**Passage for review**
*** Begin section ***

|
In March, the U.S. Consumer Price Index (CPI) slowed to an annual growth rate of 5 percent, its slowest since May 2021 and a full point below February’s 6-percent pace, the labor department reported.
However, the core inflation rate, which excludes costs of energy and food, ticked up to 5.6 percent last month from 5.5 percent in February.
Month to month, the CPI edged up 0.1 percent; the month before, it had risen 0.4 percent. The core rate rose 0.4 percent compared to 0.5 percent in February.
The core rate remains high due to housing costs, The Wall Street Journal said.
Prices fell for gasoline, medical care, and utilities; grocery prices slipped for the first time since September 2020. Consumers paid more for airline tickets, housing, and vehicle insurance.
“A lot of the benefit we’ve gotten from healing supply chains has played out,” Moody’s economist Bernard Yaros said in a WSJ interview. “We can’t necessarily expect that to be a major source of [price declines] going forward.”
The core rate’s stubbornness boosts the likelihood that the U.S. Federal Reserve will make good on its indications that it will raise its key interest rate by a quarter point next month.
The fed funds futures market has priced in a 67-percent likelihood of a quarter-point rate bump at the Fed’s May meeting… others guess it is a 78 percent likelihood.
TREND FORECAST: Again, we forecast the central bank will pause its year-long campaign of rate hikes after increasing them in May and begin to lower interest rates in the run-up to the 2024 Presidential Reality Show.

*** End section ***

**Exercise set**
1. Name every item that the inflation report says dropped in price in March.
2. Carry on the inflation report from the point where it ends.

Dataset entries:
*** Begin section ***

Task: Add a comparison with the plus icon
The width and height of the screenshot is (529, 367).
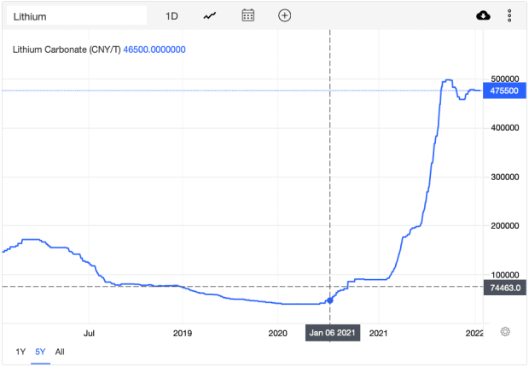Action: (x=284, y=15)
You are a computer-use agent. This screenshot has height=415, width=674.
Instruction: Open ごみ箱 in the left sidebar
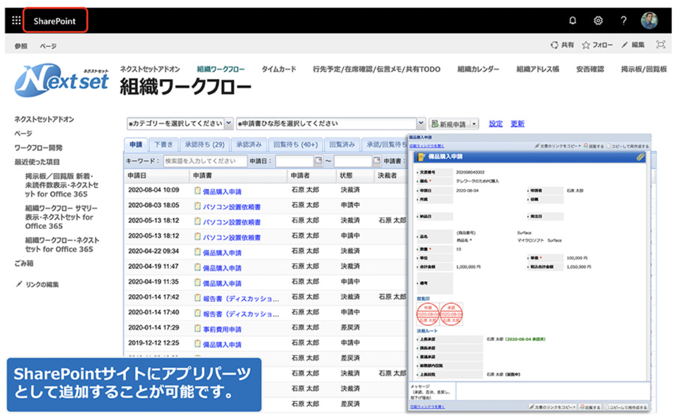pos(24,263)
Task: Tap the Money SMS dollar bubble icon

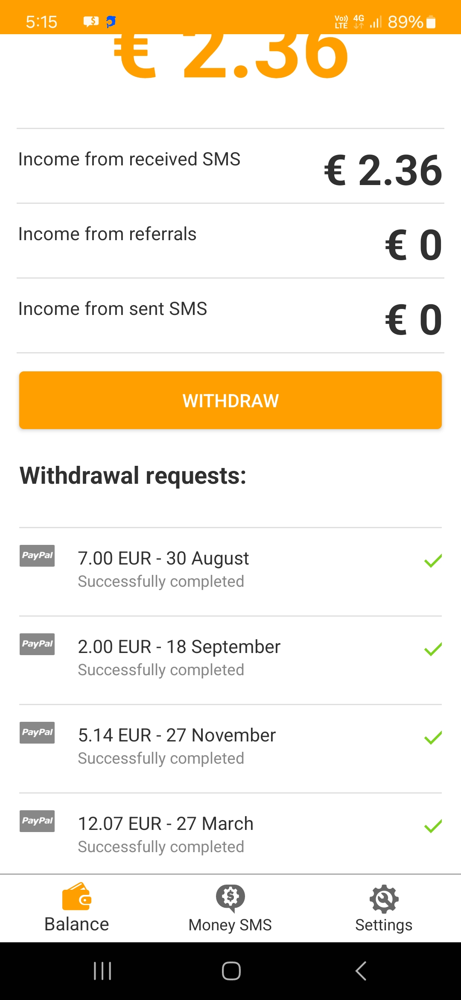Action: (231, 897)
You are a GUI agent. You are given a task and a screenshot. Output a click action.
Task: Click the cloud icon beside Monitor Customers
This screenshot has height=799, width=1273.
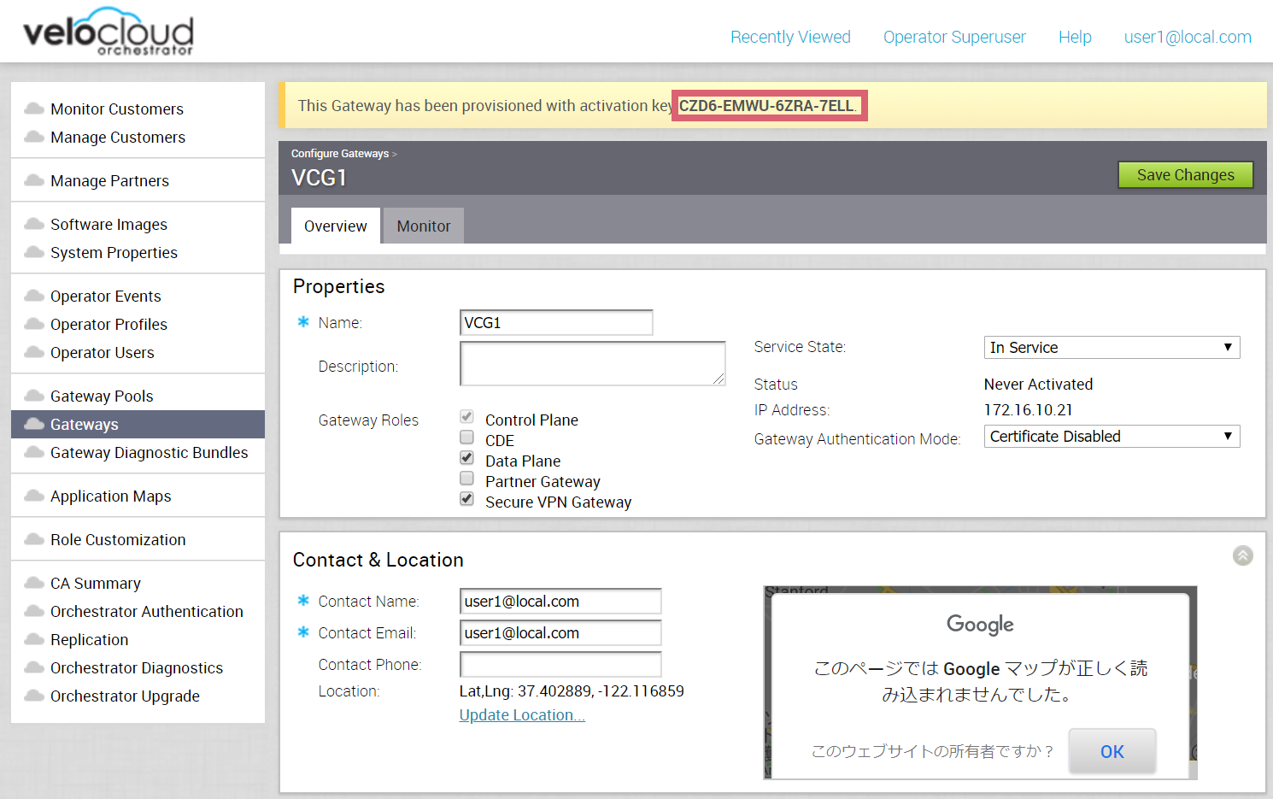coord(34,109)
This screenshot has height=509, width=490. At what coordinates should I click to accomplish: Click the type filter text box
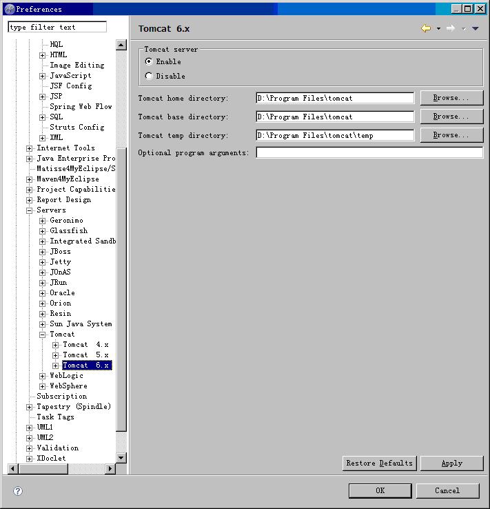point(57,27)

*** End section ***
*** Begin section ***

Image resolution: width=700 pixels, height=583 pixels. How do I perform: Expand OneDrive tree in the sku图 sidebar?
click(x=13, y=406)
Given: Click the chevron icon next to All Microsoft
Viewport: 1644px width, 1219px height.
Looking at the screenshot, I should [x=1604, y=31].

*** End section ***

**Task-by-task outputs**
1. Gasoline, medical care, utilities, and groceries.

2.
The number of open jobs decreased in March, as did the pace of wage growth, a crucial factor in easing inflation. Layoffs increased slightly, indicating the jobs market is stabilizing—a key measure Fed officials have often cited as a criterion to slow or halt interest rate increases.
U.S. inflation peaked at 9 percent in June 2022.
Many economists see a 5-percent inflation rate as the point at which price increases stop being an urgent issue.
TREND FORECAST: The economic future for the plantation workers of Slavelandia is dim and the polls show it. According to the CNBC All-America Economic Survey reported today “a record 69% of the public holds negative views about the economy both now and in the future, the highest percentage in the survey’s 17-year history.”
Yes, the public is more worried about the economy now than during the Panic of ’08 and the Great Recession. And, once-upon-a-time in America, even when the nation was booming following World War II and America was #1, the polls showed that the future would be better than the present… but now it is the opposite. Why? Because the “Bigs” have gotten bigger and taken control of all sectors of the economy while killing the entrepreneurial spirit of the nation. Indeed, at one time the middle class was growing but now it has shrunk 11 percent since 1970.
With the official core inflation in the U.S. up 5.5 percent (it is more than twice that according to shadow stats.com and hourly worker’s hourly wages up 4.2 percent, it is obvious why the polls show that 81 percent of respondents say they will be spending less on entertainment, travel and will use what they have to pay off some debt.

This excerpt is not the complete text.